Here are some reasons why TJ Maxx won the holidays:
Significantly expanded (among the stores I was able to touch) assortments of home goods at Marshall's. And we aren't talking junk inventory, we're talking high quality stuff that looks straight out of the high quality section at Macy's (or in some instances Bloomingdales).
The bankruptcies of Sports Authority this year, coupled with department store closures, have filled TJ Maxx and Marshall's with amazing merchandise. Kudos to TJ Maxx's best in class buying team; it's amazing the high quality merchandise they were able to secure. I walked into several Marshalls, headed toward the sportswear and shoe departments and thought I was actually in a Nike (NKE) or Under Armour (UA) store. The prices were unbeatable on products that tend to go for double elsewhere.

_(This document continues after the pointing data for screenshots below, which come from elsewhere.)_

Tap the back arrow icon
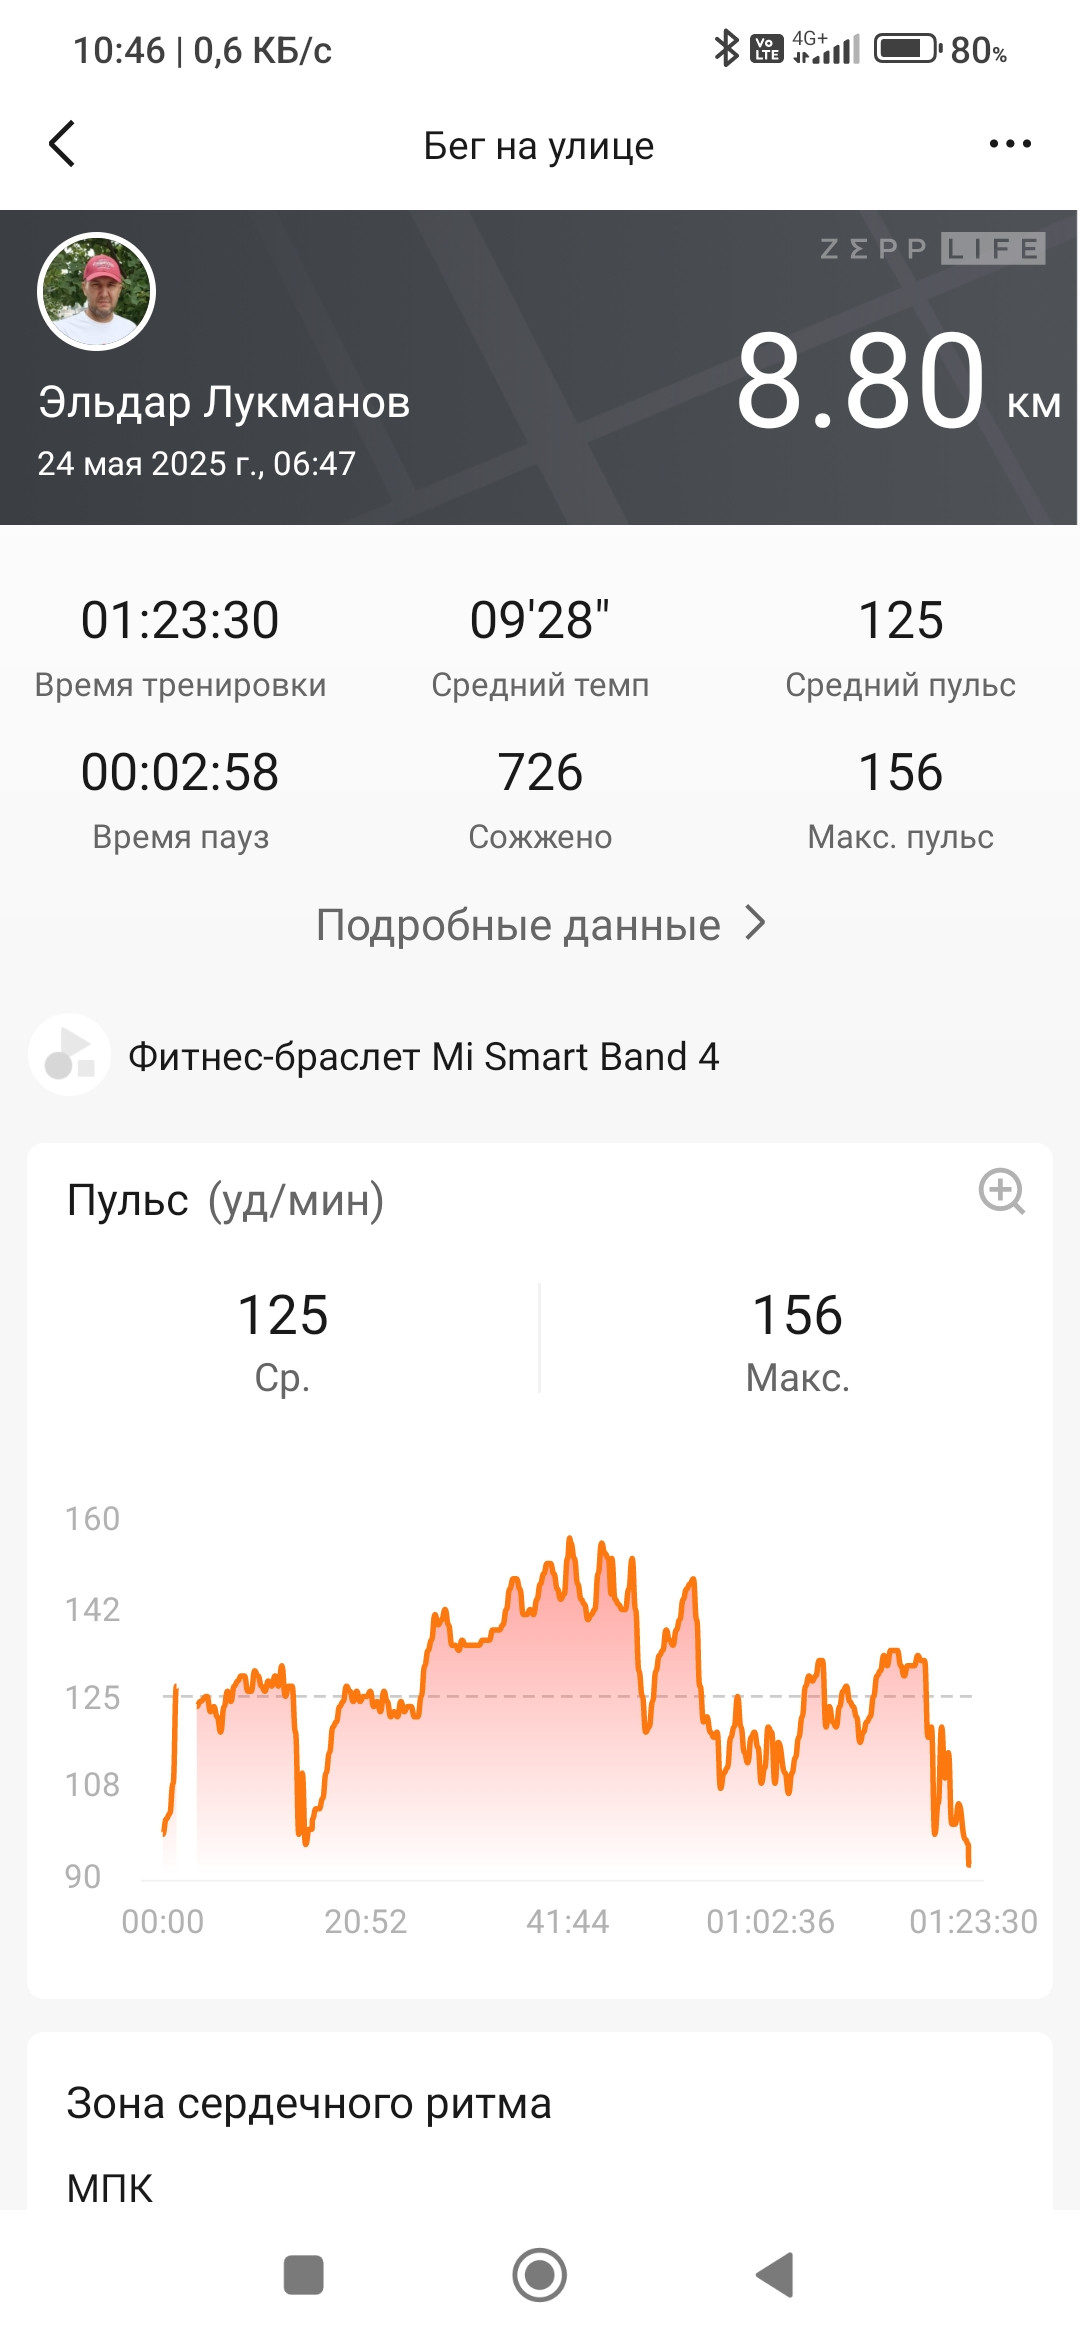The image size is (1080, 2340). click(62, 144)
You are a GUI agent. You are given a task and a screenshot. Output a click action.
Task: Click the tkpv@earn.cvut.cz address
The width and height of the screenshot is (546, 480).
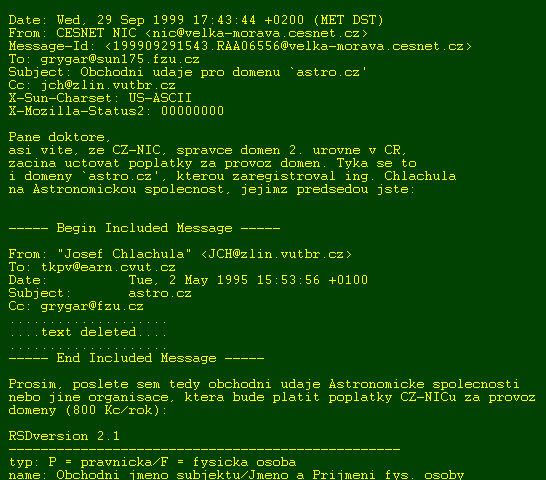pos(108,267)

Women's clothing section vastly improved at both chains. It wasn't too long ago that a Marshall's, for example, had the closeout merchandise from department stores that nobody wanted. You know, the extra large sizes and horrible colors. Not anymore. During my casual walks through the women's sections, the stuff was on trend, amazingly priced. There was even tons of athleisure stuff on the sales floor.
What sealed this piece from me today was a conversation in Marshall's on Sunday with a teenager in the sneaker section. He was scanning the Nike sneakers with an app, which caught my attention. So, I asked what he was doing. He said this holiday season he started a business of buying collectable Nike sneakers inside Marshalls and then selling them for double on EBay. What brought him to the store on Sunday was a pair of blue Nike high-top sneakers sweeping the internet that apparently Marshall's was selling. The company was selling them for $59.99, but the retail value is close to $2,000. Umm yes, insane, but oh, so telling.
Bottom line: TJ Maxx dominated this holiday season and is prepared to post a monster quarter in February. Expect analysts to jack up their estimates this week and into January and for the stock to make a new leg higher.